Même si le coût est de "seulement" 100 dollars, il faut accéder à un noeud de 8 GPU H100, ce qui représente environ 24 dollars de l'heure en location cloud. Ce n'est pas du matériel grand public. Les utilisateurs doivent être à l'aise avec la location de GPU dans le cloud (Lambda Labs, AWS, etc.) et avec l'environnement Linux.
L'autoresearch est une avancée impressionnante, mais elle reste expérimentale. Les agents trouvent des optimisations locales, pas nécessairement des percées fondamentales. La reproductibilité de certaines améliorations n'est pas encore garantie, et le système nécessite une supervision humaine pour valider les modifications avant de les intégrer.
Si vous suivez les projets de Karpathy, vous connaissez peut-être nanoGPT, son projet précédent. La différence principale réside dans la complétude. NanoGPT se concentrait sur le pré-entraînement d'un modèle de type GPT. Nanochat couvre l'ensemble du pipeline, du tokenizer BPE à l'interface web, en passant par le fine-tuning et le RLHF. C'est la différence entre construire un moteur et construire une voiture complète.
Par rapport aux LLM commerciaux (ChatGPT, Claude, Gemini), la comparaison n'a pas vraiment de sens. Ces modèles ont été entraînés avec des budgets de dizaines de millions de dollars, sur des milliers de GPU pendant des mois.
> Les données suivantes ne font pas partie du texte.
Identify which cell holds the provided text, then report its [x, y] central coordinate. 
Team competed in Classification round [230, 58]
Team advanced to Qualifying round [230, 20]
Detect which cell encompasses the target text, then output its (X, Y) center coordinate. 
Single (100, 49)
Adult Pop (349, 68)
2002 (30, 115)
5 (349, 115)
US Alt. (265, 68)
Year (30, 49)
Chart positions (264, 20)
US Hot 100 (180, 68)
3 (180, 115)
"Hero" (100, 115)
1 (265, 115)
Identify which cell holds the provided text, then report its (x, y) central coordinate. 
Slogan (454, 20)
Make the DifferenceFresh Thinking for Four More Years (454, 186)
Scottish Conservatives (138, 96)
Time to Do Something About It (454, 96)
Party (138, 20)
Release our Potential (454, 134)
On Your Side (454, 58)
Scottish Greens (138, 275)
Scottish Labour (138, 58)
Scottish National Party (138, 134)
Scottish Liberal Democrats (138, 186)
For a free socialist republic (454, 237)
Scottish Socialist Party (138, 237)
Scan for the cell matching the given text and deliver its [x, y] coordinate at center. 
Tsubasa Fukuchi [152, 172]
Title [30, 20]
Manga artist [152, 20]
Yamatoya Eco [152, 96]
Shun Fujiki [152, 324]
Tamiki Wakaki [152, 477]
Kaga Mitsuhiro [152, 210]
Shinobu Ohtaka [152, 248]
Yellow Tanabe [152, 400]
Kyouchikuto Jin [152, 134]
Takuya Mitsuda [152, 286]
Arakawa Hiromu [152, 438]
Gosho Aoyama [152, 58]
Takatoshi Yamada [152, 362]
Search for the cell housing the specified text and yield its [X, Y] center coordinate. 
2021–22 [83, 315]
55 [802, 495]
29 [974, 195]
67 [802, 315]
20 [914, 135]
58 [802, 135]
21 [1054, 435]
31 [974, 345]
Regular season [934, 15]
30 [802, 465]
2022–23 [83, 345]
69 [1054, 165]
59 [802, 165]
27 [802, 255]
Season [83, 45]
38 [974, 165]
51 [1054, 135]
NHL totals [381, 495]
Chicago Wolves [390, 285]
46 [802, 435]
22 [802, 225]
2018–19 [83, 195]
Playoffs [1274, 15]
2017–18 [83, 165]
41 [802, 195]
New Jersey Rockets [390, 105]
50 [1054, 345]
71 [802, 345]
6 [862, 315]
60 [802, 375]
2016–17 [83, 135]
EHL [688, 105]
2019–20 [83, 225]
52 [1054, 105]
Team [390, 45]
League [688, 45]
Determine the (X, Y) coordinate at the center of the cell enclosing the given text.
Nanochat est un microscope pour comprendre comment ces modèles fonctionnent, pas un concurrent.
Vous êtes étudiant ou chercheur en IA et souhaitez comprendre le pipeline complet d'entraînement d'un LLM. Vous êtes développeur et voulez expérimenter avec l'architecture des modèles de langage. Vous êtes CTO et avez besoin d'estimer les coûts et la faisabilité d'un projet LLM interne. Vous êtes formateur et cherchez un support pratique pour enseigner le deep learning. Vous êtes passionné par l'IA et voulez voir de l'intérieur comment fonctionne un ChatGPT.
Vous cherchez un chatbot prêt à l'emploi pour votre entreprise. Vous n'avez aucune expérience en programmation ou en machine learning. Vous avez besoin d'un modèle fiable et sécurisé pour des utilisateurs finaux. Vous n'avez pas de budget pour la location de GPU cloud.
Nanochat seul serait déjà un projet remarquable : la démocratisation de l'entraînement des LLM, rendue accessible pour le prix d'un dîner dans un bon restaurant. Mais c'est autoresearch qui marque un véritable tournant. L'idée que des agents IA puissent itérer de manière autonome sur le processus d'entraînement, découvrir des optimisations que les humains avaient manquées et organiser leurs recherches comme une équipe structurée, cela redéfinit la manière dont nous concevons la recherche en intelligence artificielle.
Avec 42 900 étoiles sur GitHub, une communauté active et l'engagement de figures comme le PDG de Shopify, nanochat est devenu bien plus qu'un projet éducatif. C'est un laboratoire ouvert où s'inventent les méthodes de recherche en IA de demain. Et à 100 dollars l'entrée, le ticket n'a jamais été aussi abordable.